Web scraper robot

This robot is included in our downloadable example robots. You can also find the code at the example robots repository.

When run, the robot will:

  • open a real web browser
  • accept the cookie notice if it appears
  • collect the latest tweets by given Twitter user
  • create a file system directory by the name of the Twitter user
  • store the text content of each tweet in separate files in the directory
  • store a screenshot of each tweet in the directory

Tweet screenshot

Run this robot locally in Robocorp Lab

You can run this robot on your local machine using Robocorp Lab:

  1. Set up your development environment.
  2. Download the example robots.
  3. Open the twitter-web-scraper example.
  4. Open the tasks.robot file and run it.

Robot script

*** Settings ***
Documentation     Opens the Twitter web page and stores some content.
Library           RPA.Browser
Library           RPA.FileSystem

*** Variables ***
${NUMBER_OF_TWEETS}=    3
${TWITTER_URL}=    https://twitter.com
${USER_NAME}=     RobocorpInc

*** Keywords ***
Store the latest ${number_of_tweets} tweets by user name "${user_name}"

Provided data:
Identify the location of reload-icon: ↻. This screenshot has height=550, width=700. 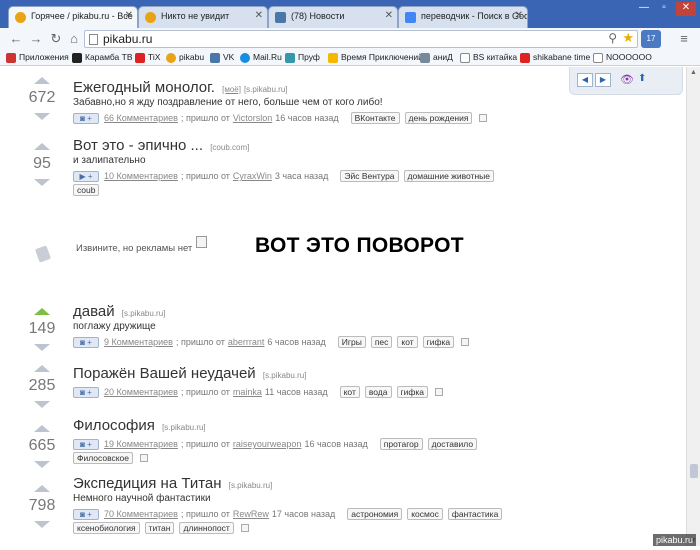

To-do item A:
Reproduce everything in the web scraper robot page from "You can run" down to "and run it.", character for character.
To-do item B:
Pick up the web scraper robot page where it stops and continue writing it.

Answer box A:
You can run this robot on your local machine using Robocorp Lab:

  1. Set up your development environment.
  2. Download the example robots.
  3. Open the twitter-web-scraper example.
  4. Open the tasks.robot file and run it.

Answer box B:
    Open Twitter homepage    ${user_name}
    Run Keyword And Ignore Error    Accept cookie notice
    Store tweets    ${user_name}    ${number_of_tweets}
    [Teardown]    Close Browser

*** Keywords ***
Open Twitter homepage
    [Arguments]    ${user_name}
    Open Available Browser    ${TWITTER_URL}/${user_name}

*** Keywords ***
Accept cookie notice
    ${cookie_acceptance_link}=    Get cookie acceptance link locator
    Click Element When Visible    ${cookie_acceptance_link}

*** Keywords ***
Store tweets
    [Arguments]    ${user_name}    ${number_of_tweets}
    ${tweets_locator}=    Get tweets locator    ${user_name}
    Wait Until Element Is Visible    ${tweets_locator}
    @{tweets}=    Get WebElements    ${tweets_locator}
    ${tweet_directory}=    Get tweet directory    ${user_name}
    Create Directory    ${tweet_directory}    parents=True
    ${index}=    Set Variable    1
    FOR    ${tweet}    IN    @{tweets}
        Exit For Loop If    ${index} > ${number_of_tweets}
        ${screenshot_file}=    Set Variable    ${tweet_directory}/tweet-${index}.png
        ${text_file}=    Set Variable    ${tweet_directory}/tweet-${index}.txt
        ${text}=    Set Variable    ${tweet.find_element_by_xpath(".//div[@lang='en']").text}
        Capture Element Screenshot    ${tweet}    ${screenshot_file}
        Create File    ${text_file}    ${text}    overwrite=True
        ${index}=    Evaluate    ${index} + 1
    END

*** Keywords ***
Get tweets locator
    [Arguments]    ${user_name}
    [Return]    xpath://article[descendant::span[contains(text(), "\@${user_name}")]]

*** Keywords ***
Get cookie acceptance link locator
    [Return]    xpath://span[contains(text(), "Close")]

*** Keywords ***
Get tweet directory
    [Arguments]    ${user_name}
    [Return]    ${CURDIR}${/}output${/}tweets/${user_name}

*** Tasks ***
Store the latest tweets by given user name
    Store the latest ${NUMBER_OF_TWEETS} tweets by user name "${USER_NAME}"

The robot should have created a directory output/tweets/RobocorpInc containing images (screenshots of the tweets) and text files (the texts of the tweets).

Robot script explained

The main robot file (.robot) contains the task(s) your robot is going to complete when run.

Tasks section defines the tasks for the robot.

Store the latest tweets by given user name is the name of the task.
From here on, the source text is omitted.